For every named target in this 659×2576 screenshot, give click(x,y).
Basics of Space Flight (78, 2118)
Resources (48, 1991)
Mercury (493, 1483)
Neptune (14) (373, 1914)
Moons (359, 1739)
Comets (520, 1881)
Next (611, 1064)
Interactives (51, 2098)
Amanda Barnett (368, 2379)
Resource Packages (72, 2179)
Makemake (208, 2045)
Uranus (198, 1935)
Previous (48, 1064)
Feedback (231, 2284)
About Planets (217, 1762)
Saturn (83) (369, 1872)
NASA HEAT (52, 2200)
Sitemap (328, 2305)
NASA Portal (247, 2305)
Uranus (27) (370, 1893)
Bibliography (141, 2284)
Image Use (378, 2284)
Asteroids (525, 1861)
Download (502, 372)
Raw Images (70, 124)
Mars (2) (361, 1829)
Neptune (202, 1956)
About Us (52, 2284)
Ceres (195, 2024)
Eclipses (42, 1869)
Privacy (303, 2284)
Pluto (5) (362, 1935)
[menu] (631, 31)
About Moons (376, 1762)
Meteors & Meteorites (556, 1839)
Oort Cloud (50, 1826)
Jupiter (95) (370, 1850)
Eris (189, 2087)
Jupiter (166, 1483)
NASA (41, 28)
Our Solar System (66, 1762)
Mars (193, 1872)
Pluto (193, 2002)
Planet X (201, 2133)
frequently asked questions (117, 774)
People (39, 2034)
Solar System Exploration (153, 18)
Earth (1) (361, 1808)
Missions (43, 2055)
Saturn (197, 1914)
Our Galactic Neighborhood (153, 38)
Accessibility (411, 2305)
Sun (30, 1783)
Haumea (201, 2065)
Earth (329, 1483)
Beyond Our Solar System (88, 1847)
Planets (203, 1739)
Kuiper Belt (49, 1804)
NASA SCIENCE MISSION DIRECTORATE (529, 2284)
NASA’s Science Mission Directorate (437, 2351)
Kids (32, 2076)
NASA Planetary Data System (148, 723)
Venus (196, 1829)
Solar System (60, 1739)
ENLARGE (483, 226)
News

☆ ☆ ☆

▶ **Task prompt**: Please give the material above once more, unchanged.

▶ **Result of the exercise**:
For every named target in this 659×2576 screenshot, give click(x,y).
Basics of Space Flight (78, 2118)
Resources (48, 1991)
Mercury (493, 1483)
Neptune (14) (373, 1914)
Moons (359, 1739)
Comets (520, 1881)
Next (611, 1064)
Interactives (51, 2098)
Amanda Barnett (368, 2379)
Resource Packages (72, 2179)
Makemake (208, 2045)
Uranus (198, 1935)
Previous (48, 1064)
Feedback (231, 2284)
About Planets (217, 1762)
Saturn (83) (369, 1872)
NASA HEAT (52, 2200)
Sitemap (328, 2305)
NASA Portal (247, 2305)
Uranus (27) (370, 1893)
Bibliography (141, 2284)
Image Use (378, 2284)
Asteroids (525, 1861)
Download (502, 372)
Raw Images (70, 124)
Mars (2) (361, 1829)
Neptune (202, 1956)
About Us (52, 2284)
Ceres (195, 2024)
Eclipses (42, 1869)
Privacy (303, 2284)
Pluto (5) (362, 1935)
[menu] (631, 31)
About Moons (376, 1762)
Meteors & Meteorites (556, 1839)
Oort Cloud (50, 1826)
Jupiter (95) (370, 1850)
Eris (189, 2087)
Jupiter (166, 1483)
NASA (41, 28)
Our Solar System (66, 1762)
Mars (193, 1872)
Pluto (193, 2002)
Planet X (201, 2133)
frequently asked questions (117, 774)
People (39, 2034)
Solar System Exploration (153, 18)
Earth (1) (361, 1808)
Missions (43, 2055)
Saturn (197, 1914)
Our Galactic Neighborhood (153, 38)
Accessibility (411, 2305)
Sun (30, 1783)
Haumea (201, 2065)
Earth (329, 1483)
Beyond Our Solar System (88, 1847)
Planets (203, 1739)
Kuiper Belt (49, 1804)
NASA SCIENCE MISSION DIRECTORATE (529, 2284)
NASA’s Science Mission Directorate (437, 2351)
Kids (32, 2076)
NASA Planetary Data System (148, 723)
Venus (196, 1829)
Solar System (60, 1739)
ENLARGE (483, 226)
News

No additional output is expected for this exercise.